This line sums up the speaker’s relationship to his father. The speaker didn’t thank him, or even realize all that he’d done for his family. Nice work, kiddo.
I’d wake and hear the cold splintering, breaking.
When the rooms were warm, he’d call,
and slowly I would rise and dress, (6-8)
Here, we see the speaker enjoying a nice warm Sunday morning in bed, while we know that his father was up in the cold winter a.m. There’s such a distinction between the speaker’s experience and his father’s.
fearing the chronic angers of that house,
Speaking indifferently to him,
who had driven out the cold
and polished my good shoes as well. (9-12)

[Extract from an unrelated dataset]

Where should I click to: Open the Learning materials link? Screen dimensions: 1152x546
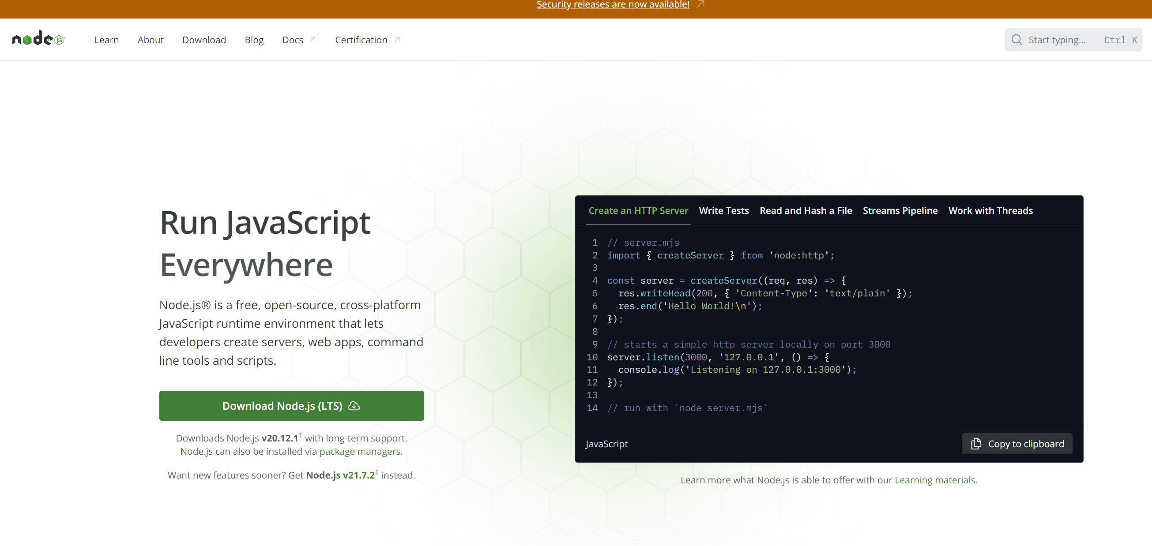pos(935,480)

Now we find out that the speaker, in his youth, feared his father, and thus was cold to him (emotionally). Maybe his father wasn’t the snuggliest dad around, but he sure knew how to provide for his family. The speaker starts to acknowledge his father here, and draws a contrast between how he related to him (indifferently) and all that his father had done (warmed up the house, polished his shoes), which shows just how not indifferent the old man was. We’re starting to get a sense that the speaker, as an adult, recognizes the misbegotten feelings of his youth.

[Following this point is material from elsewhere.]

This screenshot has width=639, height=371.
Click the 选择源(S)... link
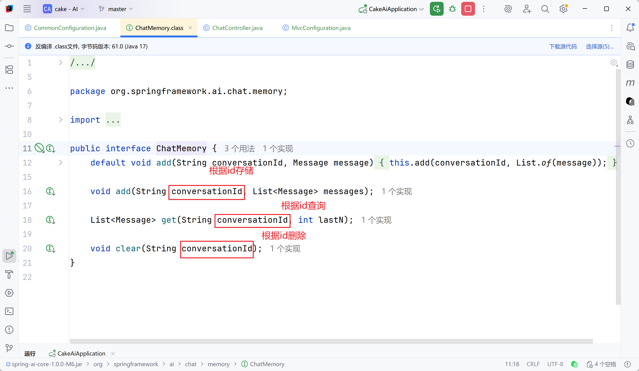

What did I know, what did I know
of love’s austere and lonely offices? (13-14)
Everything becomes clear in these final lines. By asking this question, the speaker acknowledges that he knew nothing of love in his youth. The implication is that the speaker now understands his father’s love for and dedication to his family. Take that, youth! In this poem, wisdom (especially the emotional kind) comes with age.